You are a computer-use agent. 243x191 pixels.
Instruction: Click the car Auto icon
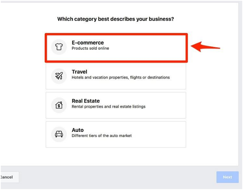click(59, 134)
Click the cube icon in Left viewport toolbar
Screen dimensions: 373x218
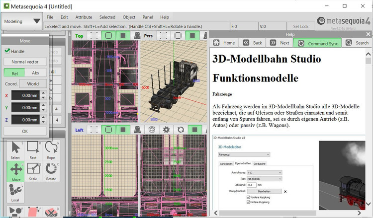[x=153, y=130]
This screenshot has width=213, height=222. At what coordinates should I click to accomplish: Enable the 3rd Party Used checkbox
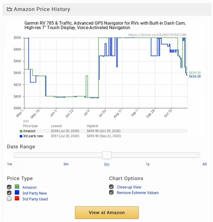9,199
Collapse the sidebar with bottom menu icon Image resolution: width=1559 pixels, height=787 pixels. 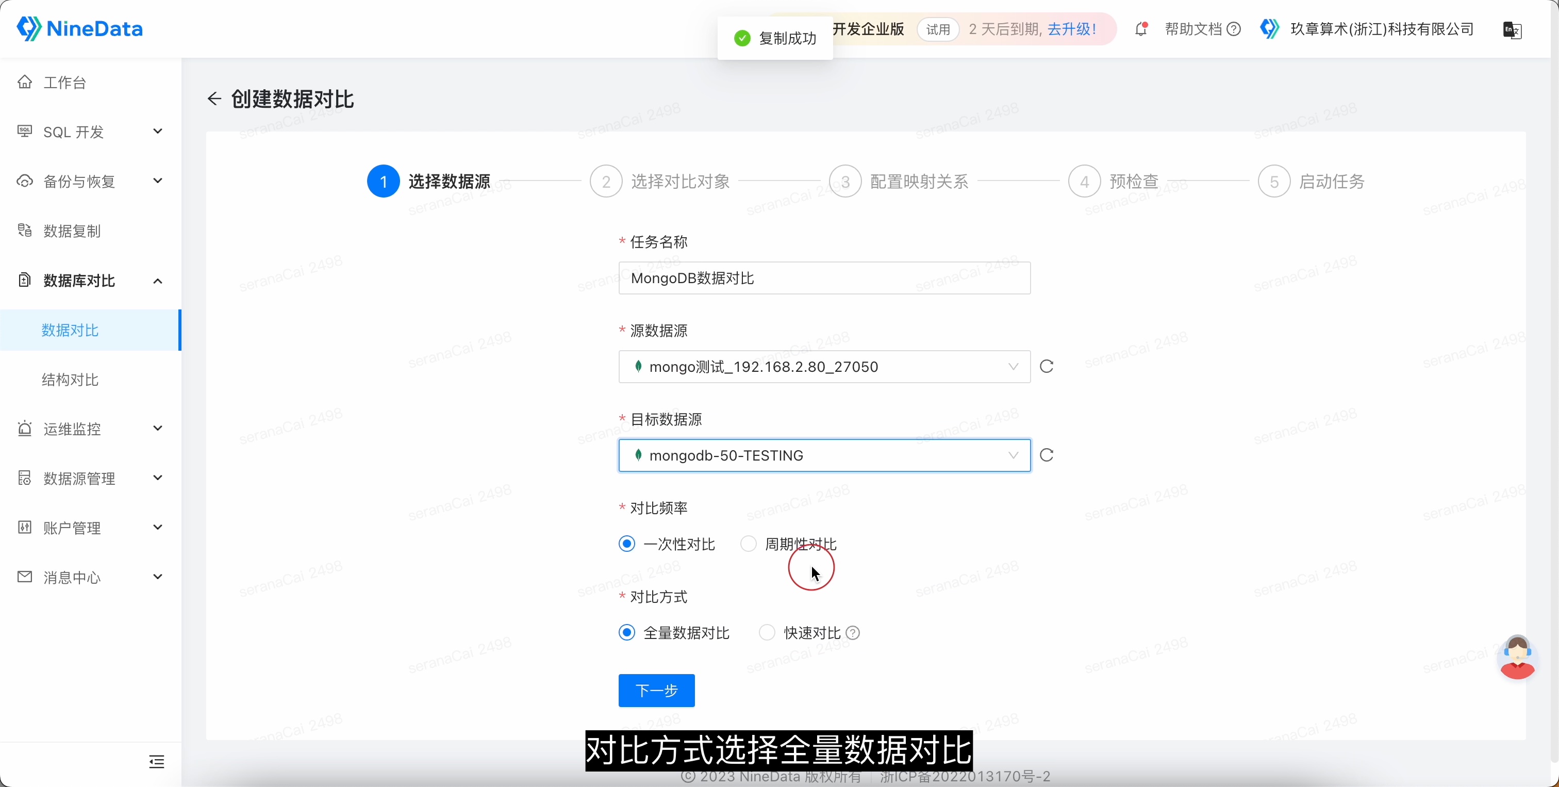157,762
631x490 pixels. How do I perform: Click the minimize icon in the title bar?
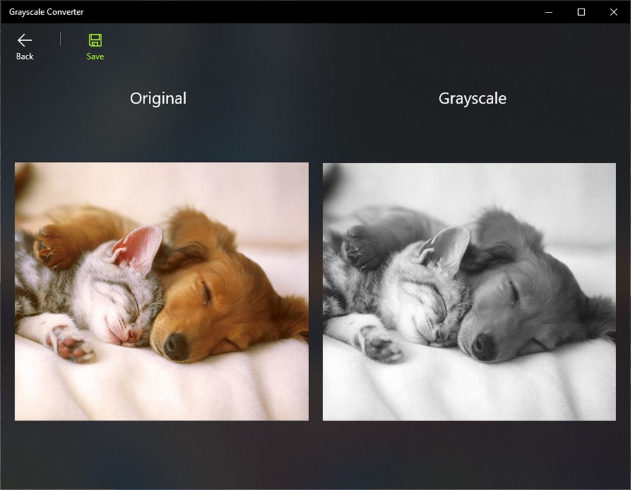point(548,12)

• _Exercise instructions_: Copy out the records from the line containing "631x490 pixels. How" through the end of the records, leaving out the pictures.

• _Output of the exercise_:
631x490 pixels. How do I perform: Click the minimize icon in the title bar?
point(548,12)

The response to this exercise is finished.